The second stage init_tls_dh_param() should randomly generate a new prime on a
regular basis; this is designed to make the prime difficult to outlaw or
filter.  Call this a shape-shifting or "Rakshasa" prime.  This should be added
to the 0.2.3.x branch of Tor. This prime can be generated at setup or execution
time and probably does not need to be stored on disk. Rakshasa primes only
need to be generated by Tor relays as Tor clients will never send them. Such
a prime should absolutely not be shared between different Tor relays nor
should it ever be static after the 0.2.3.x release.

As a security precaution, care must be taken to ensure that we do not generate
weak primes or known filtered primes.
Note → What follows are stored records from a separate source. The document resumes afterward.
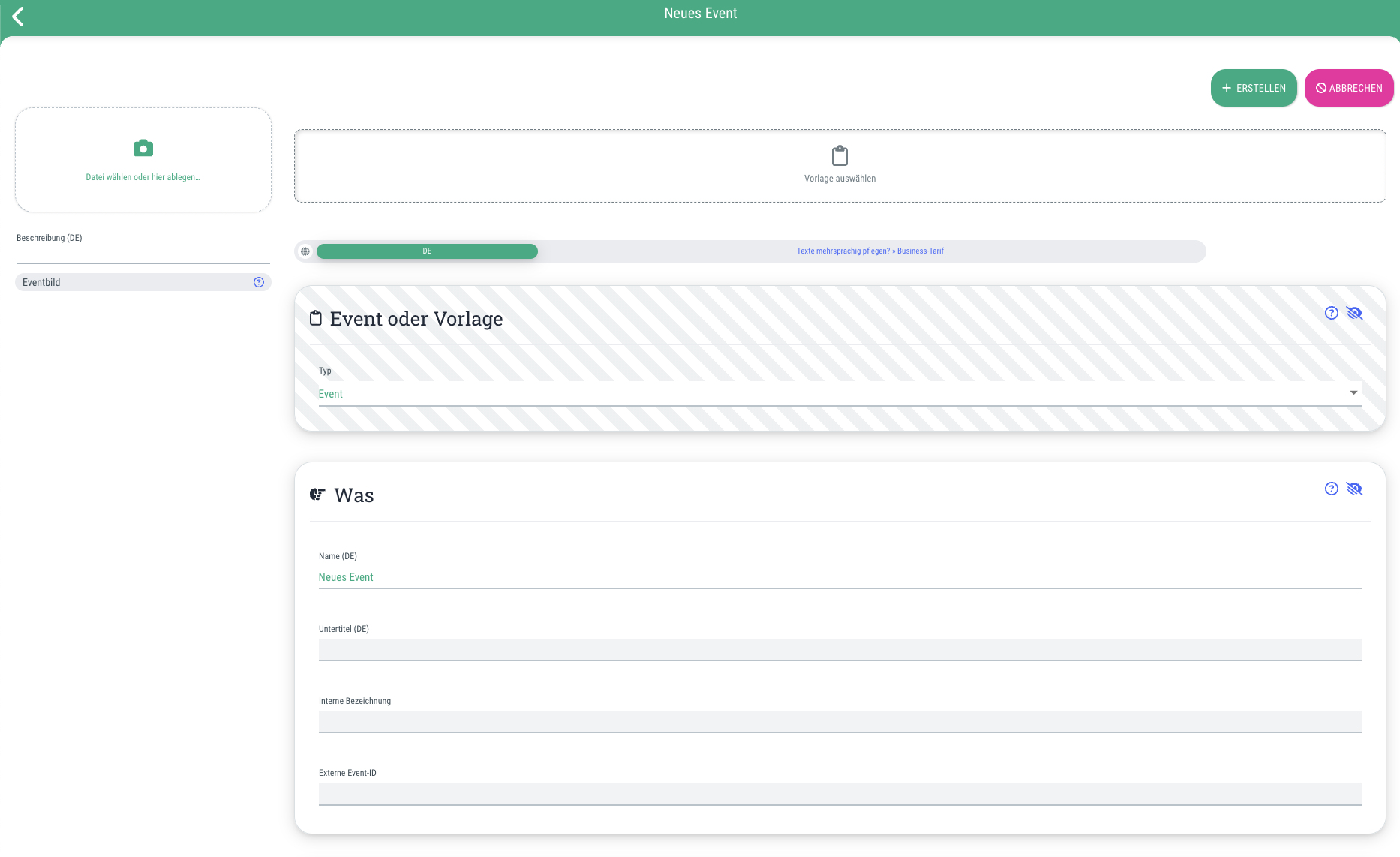
Task: Click the globe language icon
Action: (305, 251)
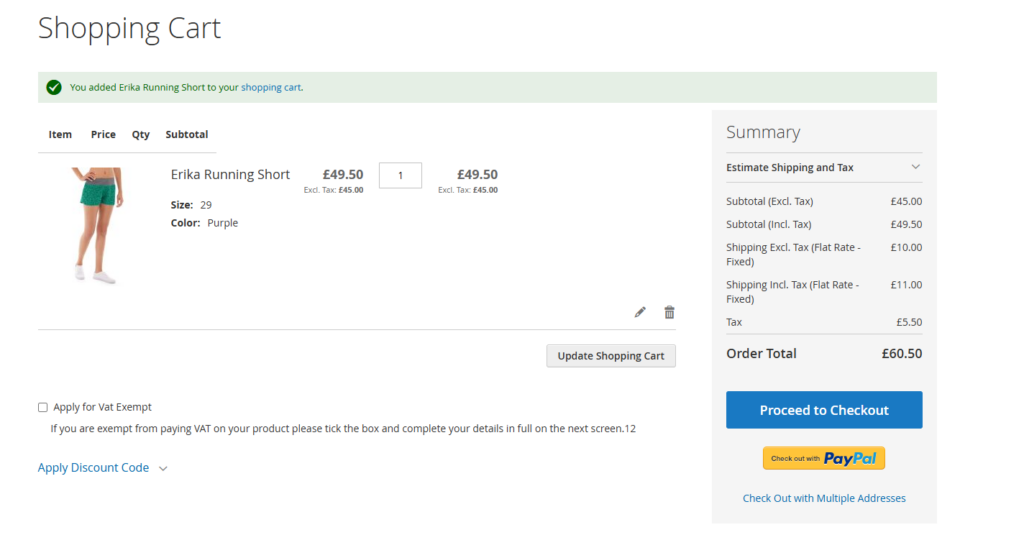Focus the quantity input field
Viewport: 1024px width, 535px height.
pos(400,175)
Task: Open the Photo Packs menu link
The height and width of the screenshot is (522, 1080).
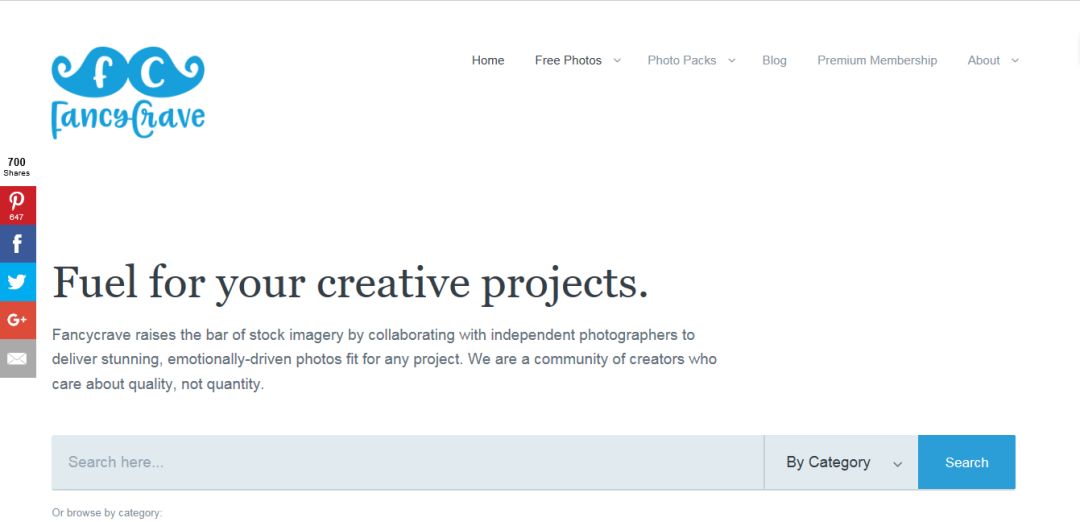Action: pyautogui.click(x=682, y=61)
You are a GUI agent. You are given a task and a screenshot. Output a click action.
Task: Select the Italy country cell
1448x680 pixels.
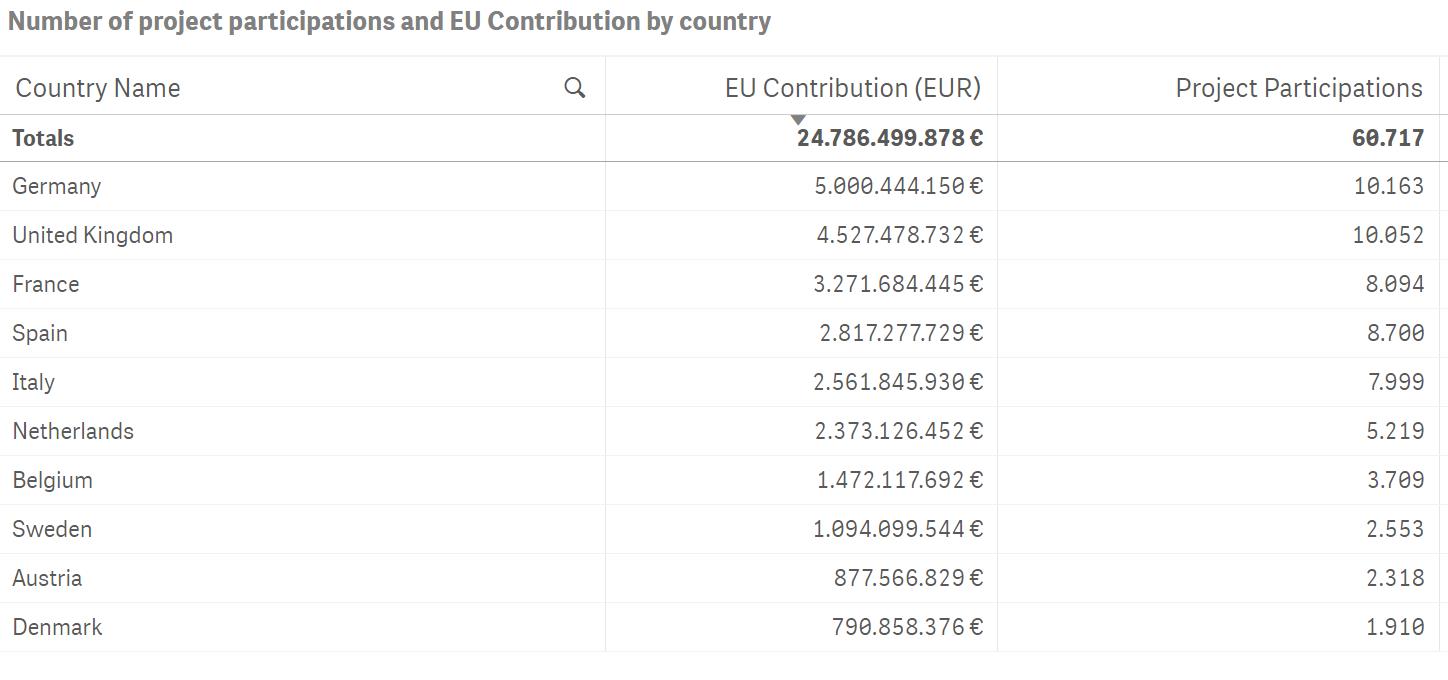[34, 382]
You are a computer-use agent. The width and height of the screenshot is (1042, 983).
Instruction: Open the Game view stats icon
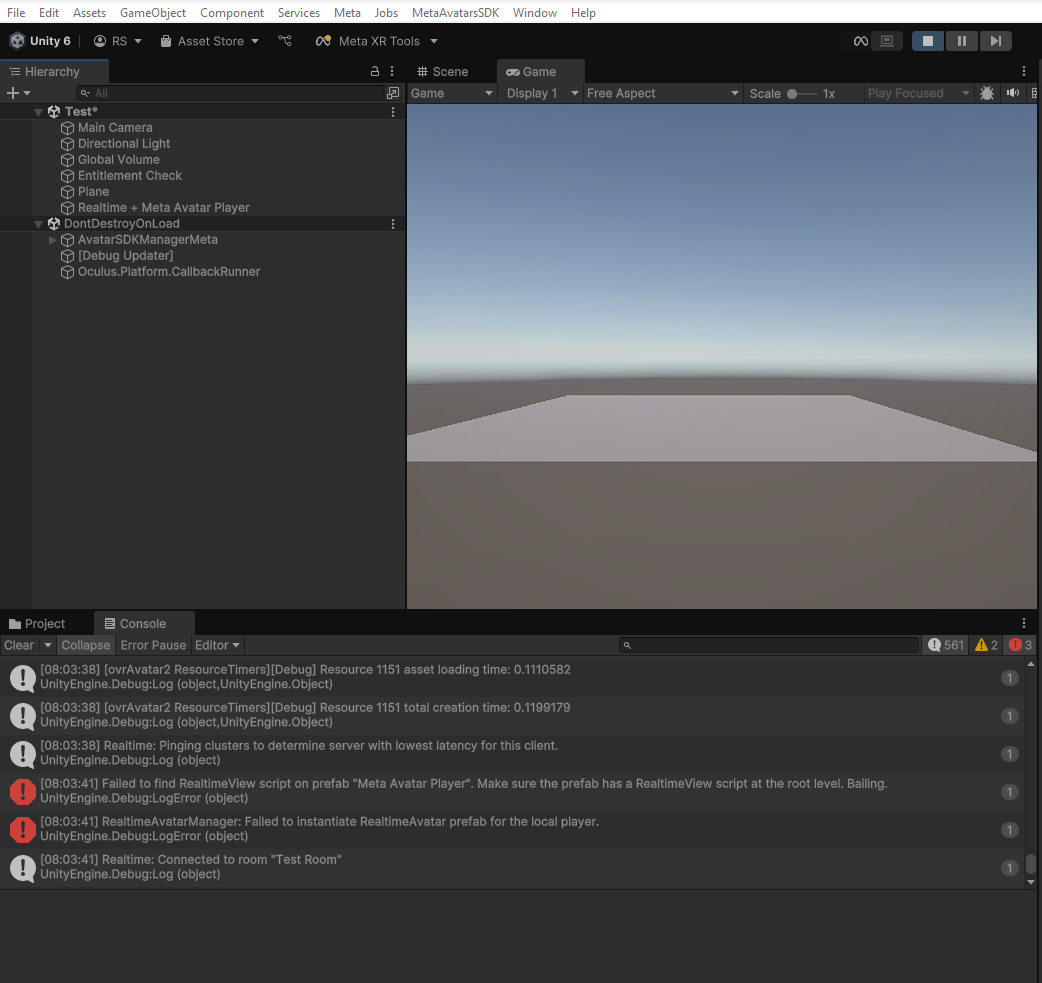[x=1036, y=93]
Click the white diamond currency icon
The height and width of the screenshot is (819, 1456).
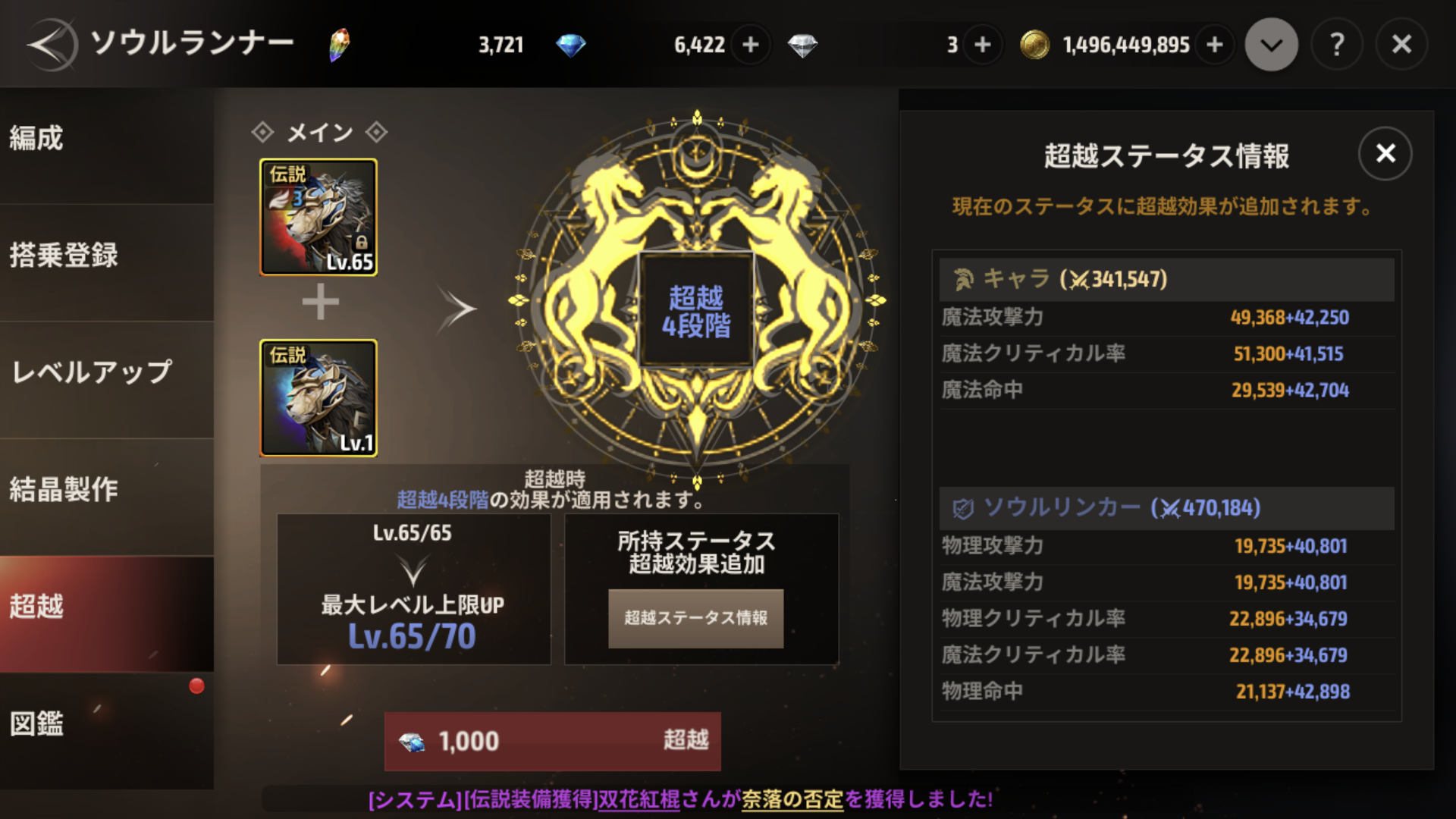click(x=802, y=46)
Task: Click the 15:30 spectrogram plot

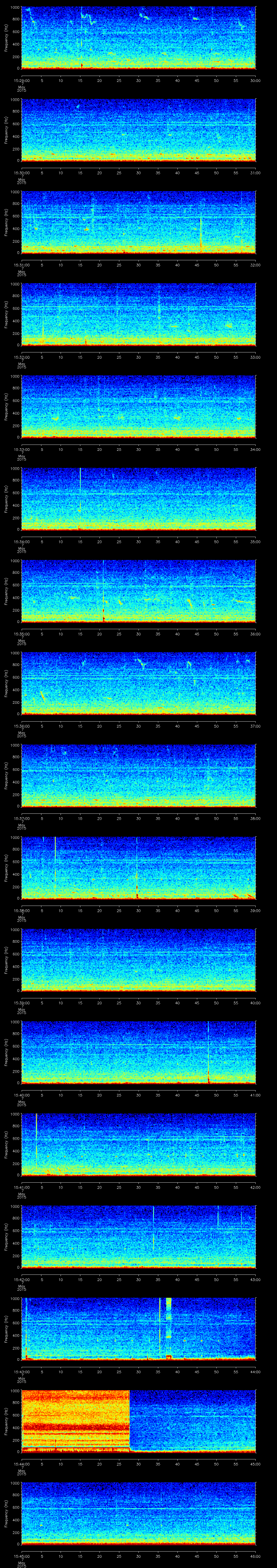Action: [x=139, y=130]
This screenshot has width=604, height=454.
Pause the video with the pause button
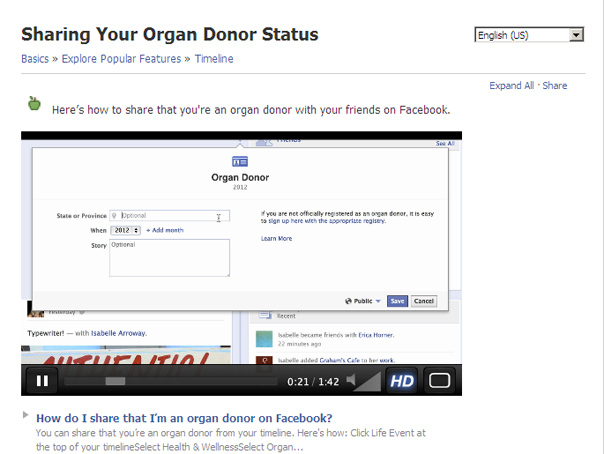pyautogui.click(x=42, y=381)
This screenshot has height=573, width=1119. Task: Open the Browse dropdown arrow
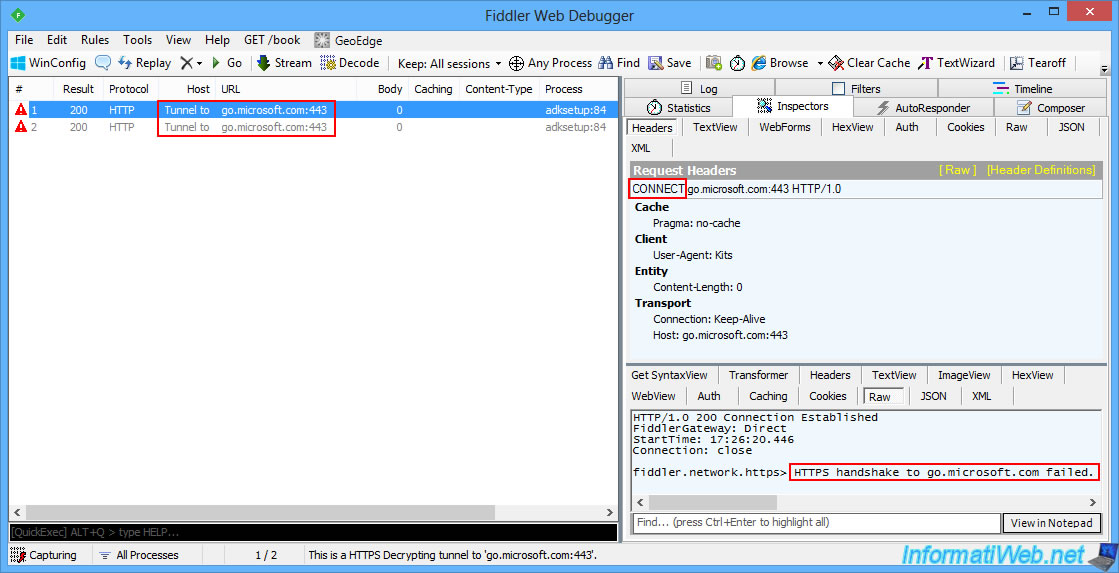820,63
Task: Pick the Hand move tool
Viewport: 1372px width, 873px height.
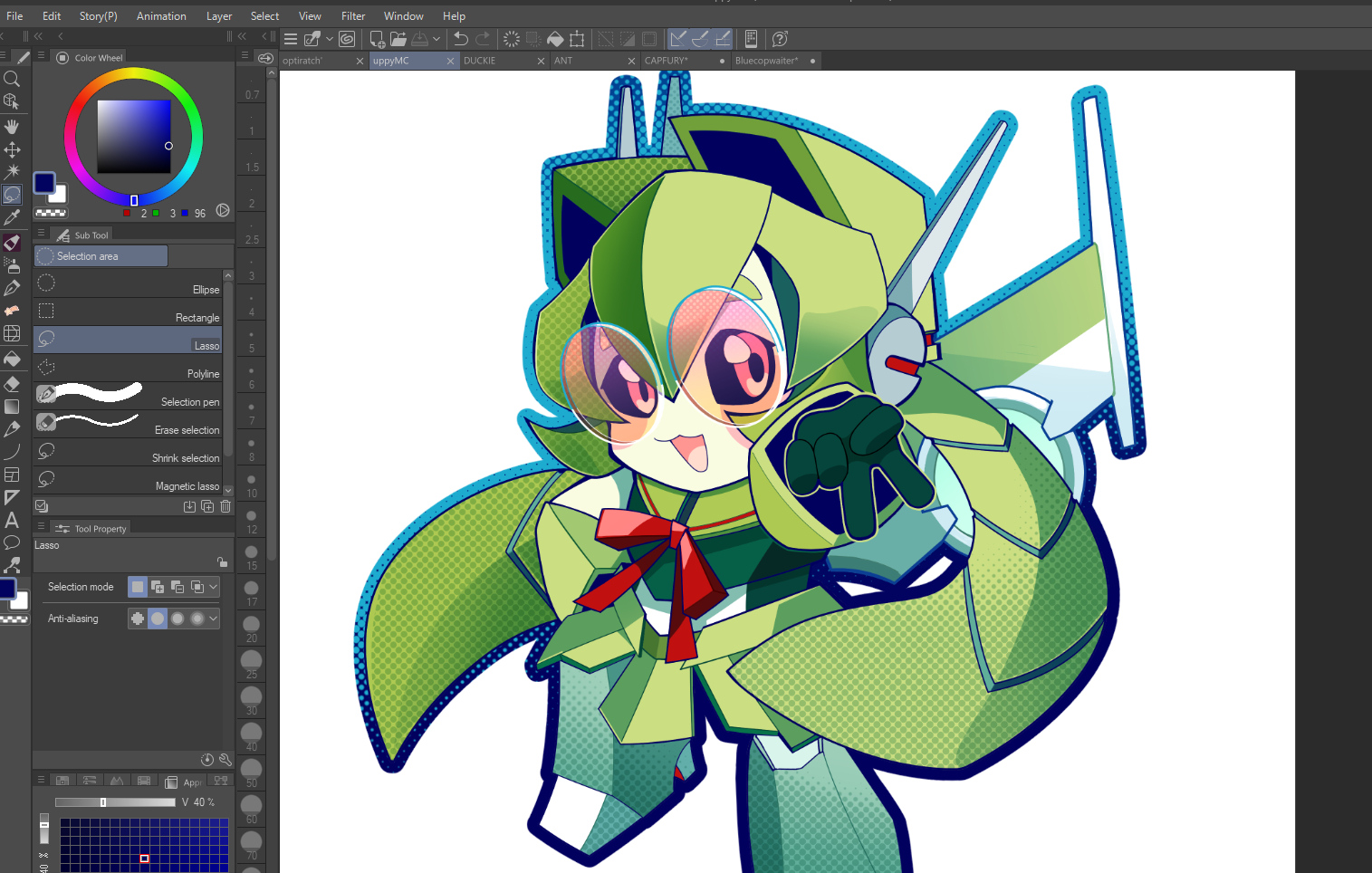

Both weak and filtered primes will
undermine the TLS connection security properties. OpenSSH solves this issue
dynamically in RFC 4419 [5] and may provide a solution that works reasonably
well for Tor. More research in this area including the applicability of
Miller-Rabin or AKS primality tests[6] will need to be analyzed and probably
added to Tor.

      [Randomized DH groups are implemented in 0.2.3.9-alpha. -NM]

Practical key size

Currently we use a 1024 bit long RSA modulus. I propose that we increase the
RSA key size to 2048 as an additional channel to signal support for the V3
handshake setup.  2048 appears to be the most common key size[0] above 1024.
Additionally, the increase in modulus size provides a reasonable security boost
with regard to key security properties.

The implementer should increase the 1024 bit RSA modulus to 2048 bits.

     [Deferred and needs performance analysis.  See proposal
     XXX. Additionally, DH group strength seems far more crucial. Still, this
     is out-of-scope for a "normalization" question. -NM]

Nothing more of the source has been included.